── INPUT FOR THIS TASK ──

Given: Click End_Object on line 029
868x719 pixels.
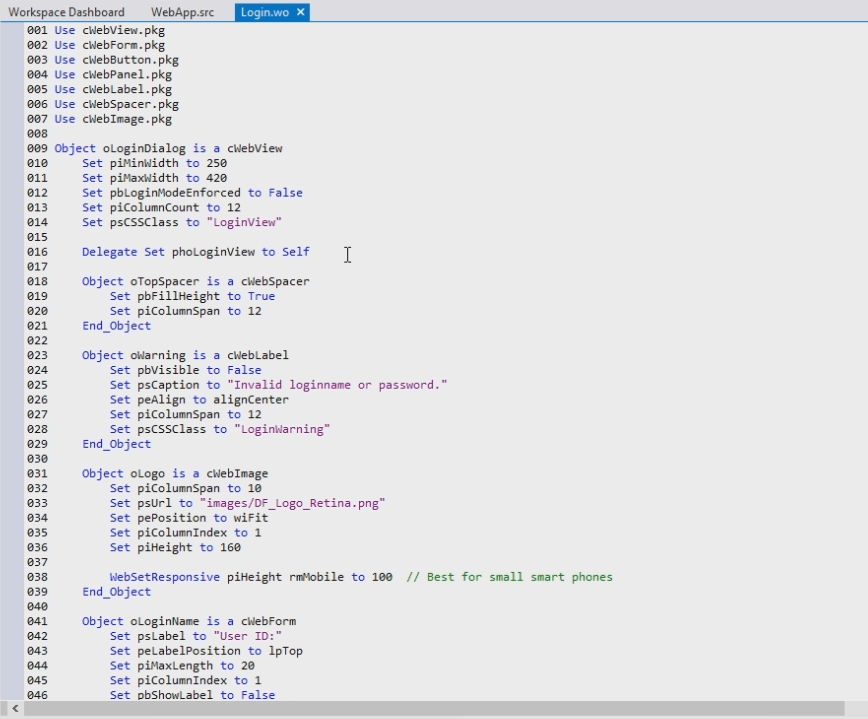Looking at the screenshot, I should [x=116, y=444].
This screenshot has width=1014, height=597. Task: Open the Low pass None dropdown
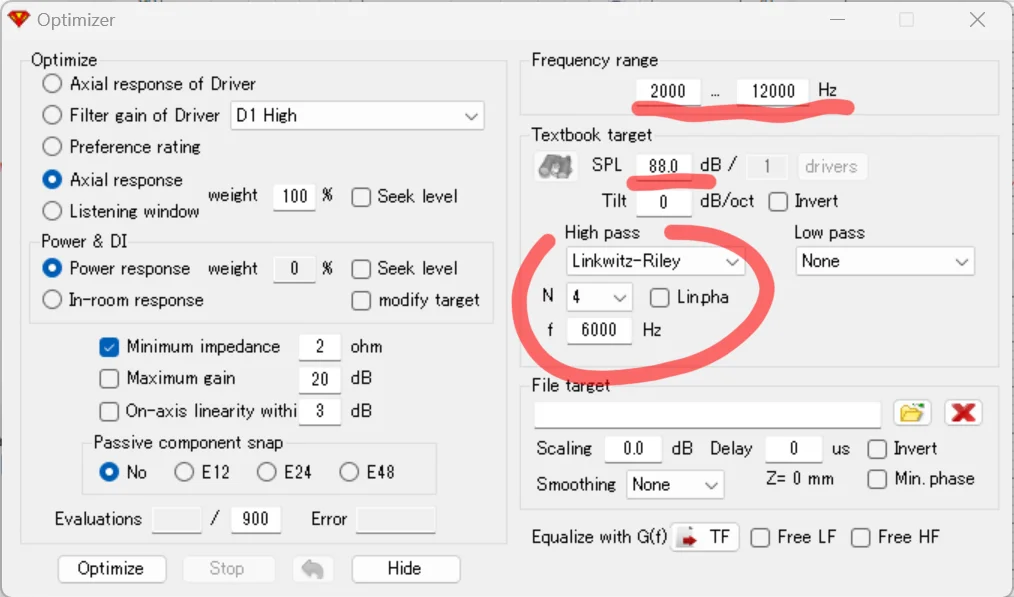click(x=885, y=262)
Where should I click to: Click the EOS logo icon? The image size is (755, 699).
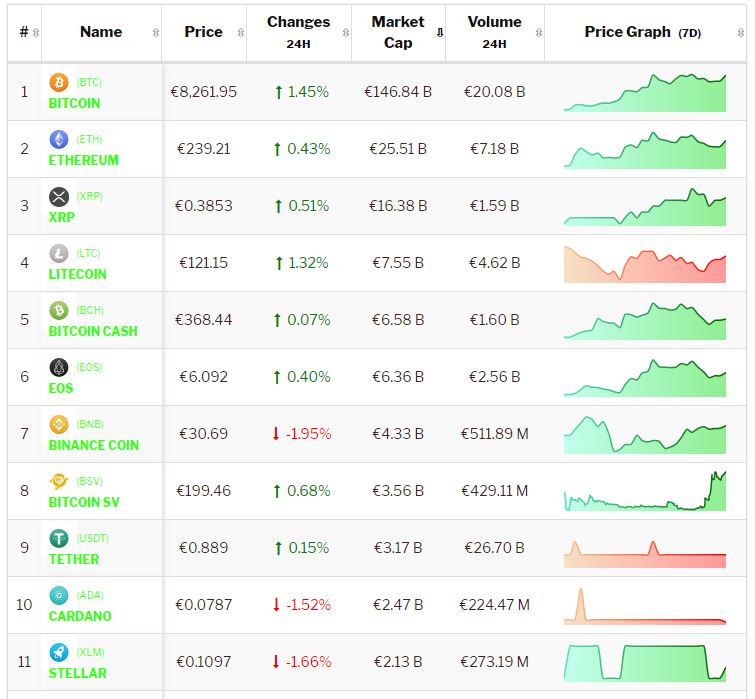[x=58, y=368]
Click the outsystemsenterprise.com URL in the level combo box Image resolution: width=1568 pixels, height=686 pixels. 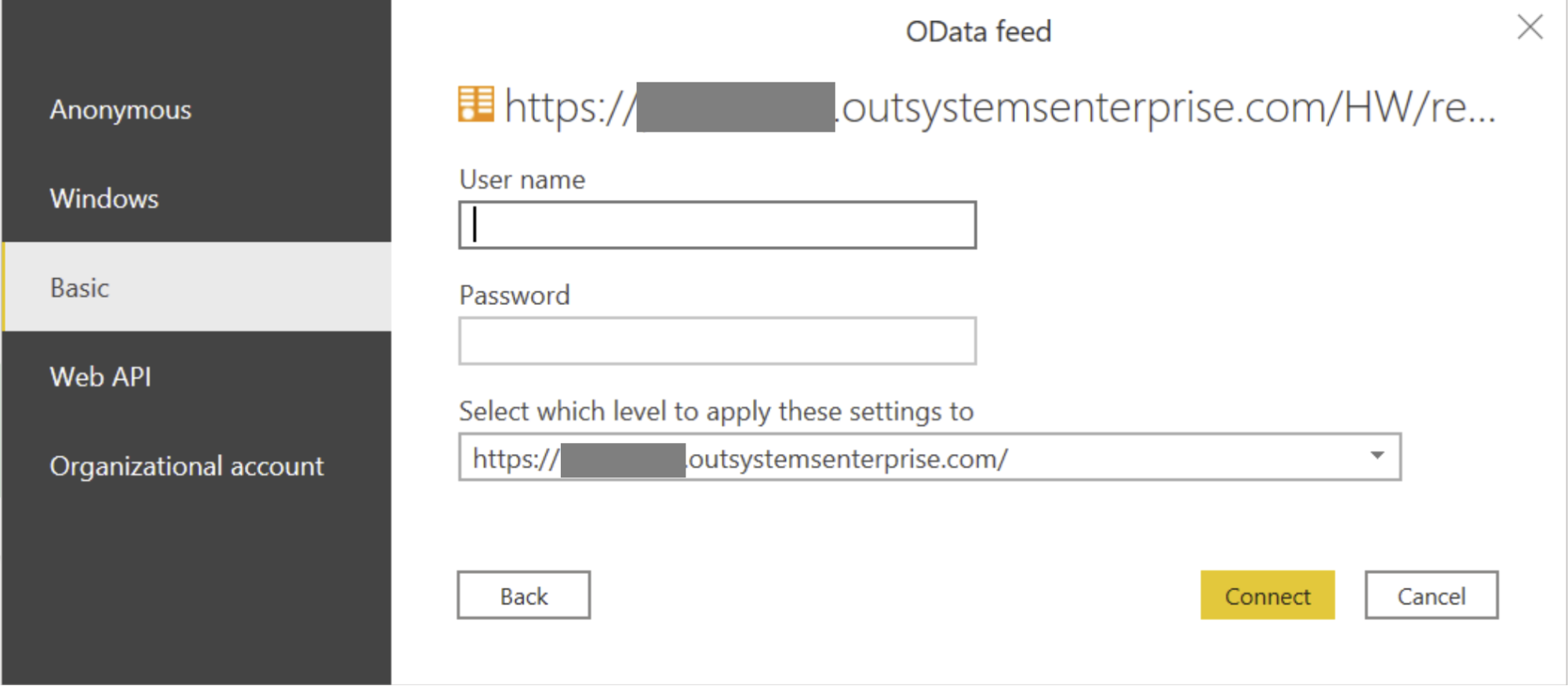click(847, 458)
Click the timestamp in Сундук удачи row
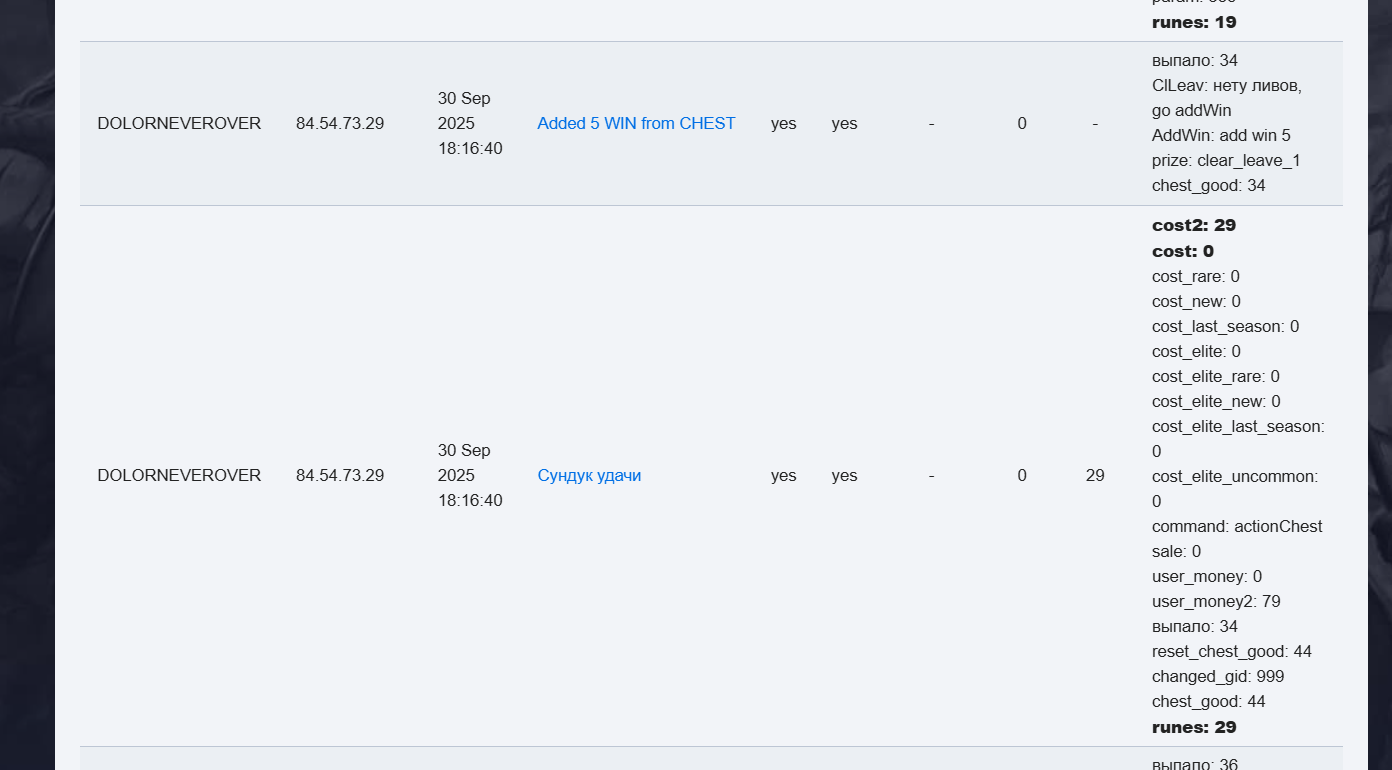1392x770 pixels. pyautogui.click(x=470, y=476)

───
── INPUT FOR THIS TASK ──

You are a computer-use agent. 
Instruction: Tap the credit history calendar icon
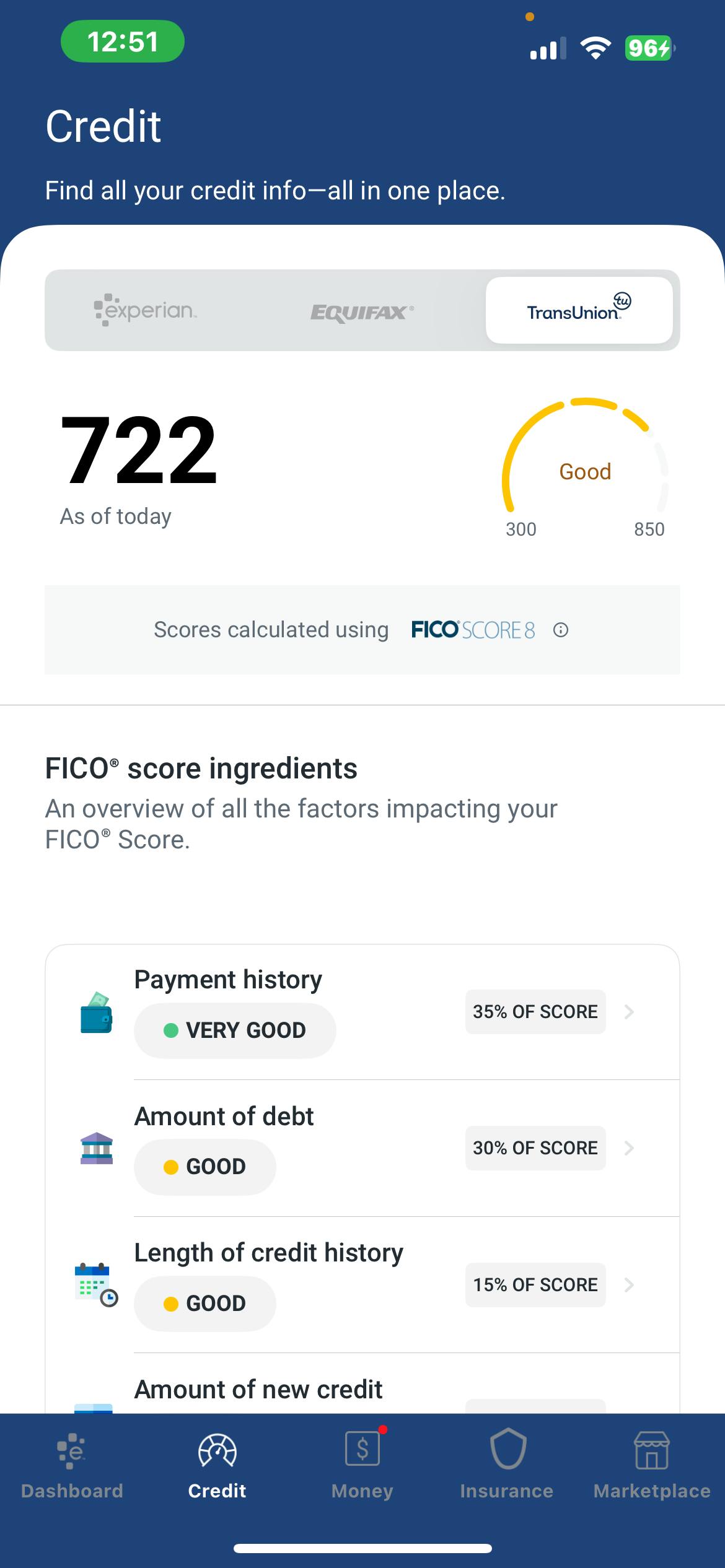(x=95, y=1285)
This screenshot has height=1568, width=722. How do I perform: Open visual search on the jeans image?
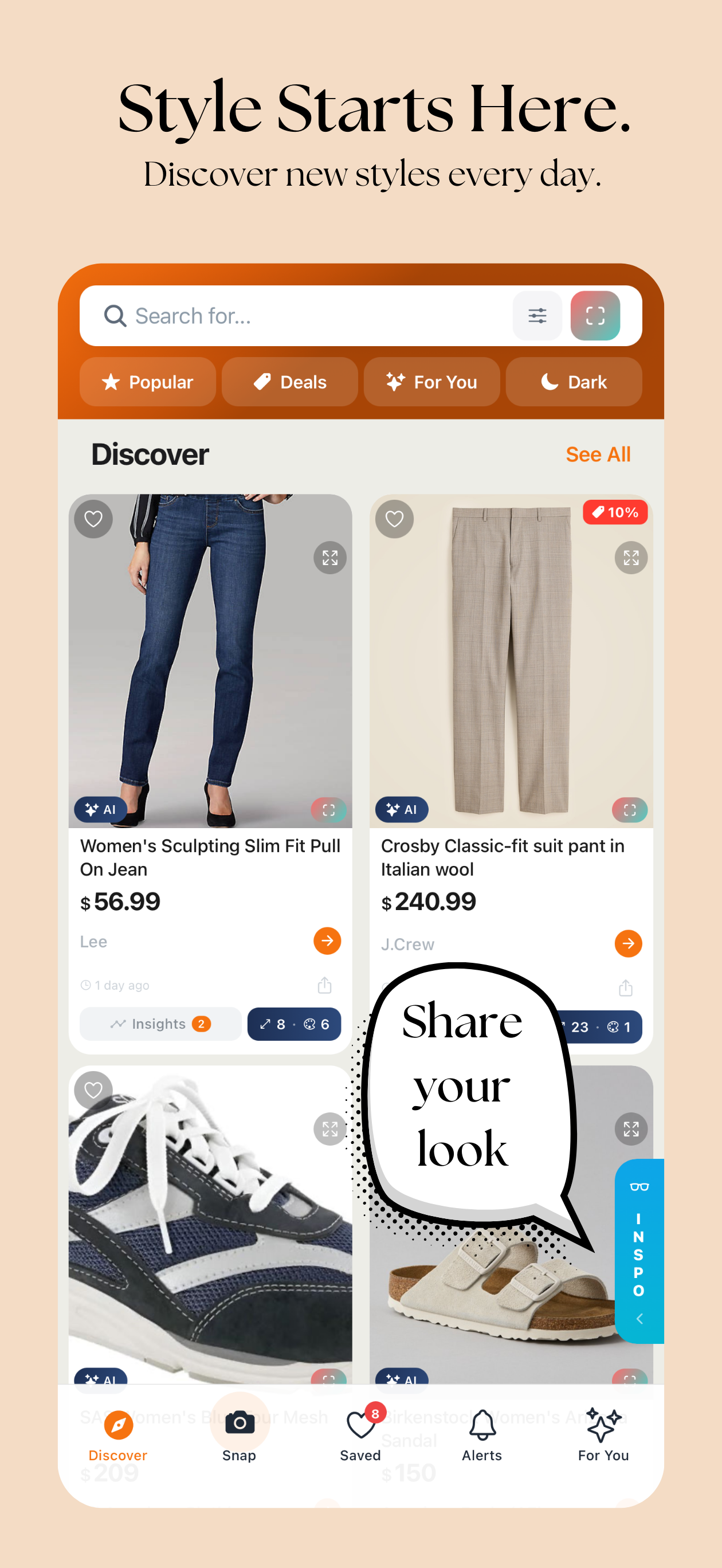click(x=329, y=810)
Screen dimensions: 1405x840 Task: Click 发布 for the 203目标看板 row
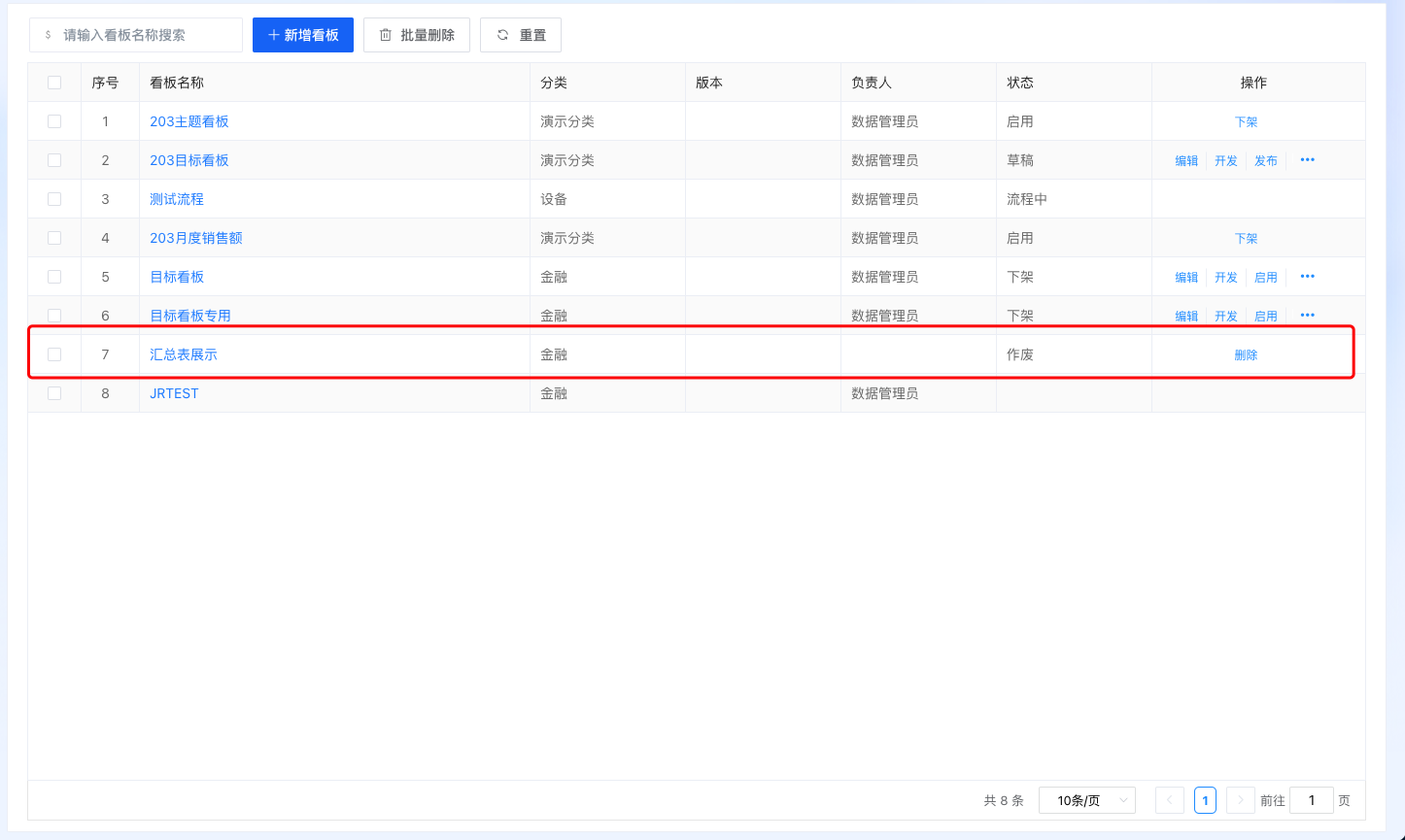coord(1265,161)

───

YOUR OBJECTIVE ▸ Can you write the entries starting at the line containing "You are a computer-use agent." and ending at the line containing "coord(1265,161)" as a two-column CSV with the headers entry_text and answer, one row per entry, with each value in a single quoted field and line breaks replaced by spaces? Leave the pictures out.

ANSWER TO THE PROBLEM ▸
entry_text,answer
"You are a computer-use agent. Instruction: Tap the credit history calendar icon","(x=95, y=1285)"
"This screenshot has height=1568, width=722. How do I perform: Open visual search on the jeans image?","click(x=329, y=810)"
"Screen dimensions: 1405x840 Task: Click 发布 for the 203目标看板 row","coord(1265,161)"